» **Exercise brief**
Find the line in the material below that contains "李玫瑾：为什么性格比能力更重要？ (447, 1677)", then give it again, with all later lines, exactly as shown.

» **Material supplied**
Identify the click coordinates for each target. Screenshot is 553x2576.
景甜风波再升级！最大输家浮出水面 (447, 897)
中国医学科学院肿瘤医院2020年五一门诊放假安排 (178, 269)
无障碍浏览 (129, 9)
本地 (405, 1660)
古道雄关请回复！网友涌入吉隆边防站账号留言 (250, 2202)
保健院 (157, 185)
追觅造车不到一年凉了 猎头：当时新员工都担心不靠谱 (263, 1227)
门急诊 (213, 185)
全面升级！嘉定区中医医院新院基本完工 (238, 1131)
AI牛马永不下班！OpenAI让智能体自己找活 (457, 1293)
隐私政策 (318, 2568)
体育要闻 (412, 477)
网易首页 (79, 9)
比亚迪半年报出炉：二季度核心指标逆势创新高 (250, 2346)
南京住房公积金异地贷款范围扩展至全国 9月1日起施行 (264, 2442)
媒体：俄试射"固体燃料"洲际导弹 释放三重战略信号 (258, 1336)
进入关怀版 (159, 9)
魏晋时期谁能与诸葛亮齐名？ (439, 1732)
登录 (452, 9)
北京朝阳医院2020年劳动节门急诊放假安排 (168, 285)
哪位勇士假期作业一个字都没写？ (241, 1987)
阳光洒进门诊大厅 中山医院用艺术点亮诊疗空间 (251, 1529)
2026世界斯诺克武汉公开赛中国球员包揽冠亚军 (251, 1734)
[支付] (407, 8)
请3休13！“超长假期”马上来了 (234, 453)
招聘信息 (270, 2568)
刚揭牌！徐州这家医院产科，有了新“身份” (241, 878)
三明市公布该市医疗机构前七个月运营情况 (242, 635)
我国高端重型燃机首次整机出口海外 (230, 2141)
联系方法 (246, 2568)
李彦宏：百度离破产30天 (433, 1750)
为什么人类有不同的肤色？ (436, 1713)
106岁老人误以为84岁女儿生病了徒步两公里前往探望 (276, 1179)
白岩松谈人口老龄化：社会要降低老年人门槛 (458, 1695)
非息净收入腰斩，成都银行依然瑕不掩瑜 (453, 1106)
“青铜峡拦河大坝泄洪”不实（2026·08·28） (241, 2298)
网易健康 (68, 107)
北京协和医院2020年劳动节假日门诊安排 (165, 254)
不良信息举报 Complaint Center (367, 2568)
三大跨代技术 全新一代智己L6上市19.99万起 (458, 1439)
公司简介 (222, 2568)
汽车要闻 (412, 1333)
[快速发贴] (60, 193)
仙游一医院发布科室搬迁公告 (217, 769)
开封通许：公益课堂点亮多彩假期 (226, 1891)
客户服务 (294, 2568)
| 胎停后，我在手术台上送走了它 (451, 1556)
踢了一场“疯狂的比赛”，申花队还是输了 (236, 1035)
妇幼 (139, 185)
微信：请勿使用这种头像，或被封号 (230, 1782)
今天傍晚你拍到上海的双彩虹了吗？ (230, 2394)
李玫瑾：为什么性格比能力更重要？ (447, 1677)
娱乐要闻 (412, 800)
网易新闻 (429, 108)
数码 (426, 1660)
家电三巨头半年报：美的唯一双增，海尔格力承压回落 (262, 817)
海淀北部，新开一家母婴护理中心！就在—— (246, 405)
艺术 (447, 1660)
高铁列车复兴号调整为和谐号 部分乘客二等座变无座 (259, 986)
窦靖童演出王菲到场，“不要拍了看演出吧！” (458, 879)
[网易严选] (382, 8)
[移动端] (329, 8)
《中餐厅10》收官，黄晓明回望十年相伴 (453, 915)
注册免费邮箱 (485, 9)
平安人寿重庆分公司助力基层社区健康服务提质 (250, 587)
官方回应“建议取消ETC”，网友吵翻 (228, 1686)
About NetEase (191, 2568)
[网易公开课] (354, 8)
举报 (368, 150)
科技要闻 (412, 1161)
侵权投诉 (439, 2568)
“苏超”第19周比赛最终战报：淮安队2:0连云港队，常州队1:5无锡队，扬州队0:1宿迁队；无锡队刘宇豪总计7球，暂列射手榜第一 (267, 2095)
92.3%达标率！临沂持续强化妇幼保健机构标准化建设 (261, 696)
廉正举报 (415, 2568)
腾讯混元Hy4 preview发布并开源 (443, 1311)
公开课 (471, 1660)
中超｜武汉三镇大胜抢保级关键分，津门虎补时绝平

» **Task output**
李玫瑾：为什么性格比能力更重要？ (447, 1677)
娱乐要闻 (412, 800)
网易新闻 (429, 108)
数码 (426, 1660)
家电三巨头半年报：美的唯一双增，海尔格力承压回落 (262, 817)
海淀北部，新开一家母婴护理中心！就在—— (246, 405)
艺术 (447, 1660)
高铁列车复兴号调整为和谐号 部分乘客二等座变无座 (259, 986)
窦靖童演出王菲到场，“不要拍了看演出吧！” (458, 879)
[网易严选] (382, 8)
[移动端] (329, 8)
《中餐厅10》收官，黄晓明回望十年相伴 (453, 915)
注册免费邮箱 (485, 9)
平安人寿重庆分公司助力基层社区健康服务提质 (250, 587)
官方回应“建议取消ETC”，网友吵翻 (228, 1686)
About NetEase (191, 2568)
[网易公开课] (354, 8)
举报 (368, 150)
科技要闻 (412, 1161)
侵权投诉 (439, 2568)
“苏超”第19周比赛最终战报：淮安队2:0连云港队，常州队1:5无锡队，扬州队0:1宿迁队；无锡队刘宇豪总计7球，暂列射手榜第一 (267, 2095)
92.3%达标率！临沂持续强化妇幼保健机构标准化建设 (261, 696)
廉正举报 (415, 2568)
腾讯混元Hy4 preview发布并开源 (443, 1311)
公开课 (471, 1660)
中超｜武汉三镇大胜抢保级关键分，津门虎补时绝平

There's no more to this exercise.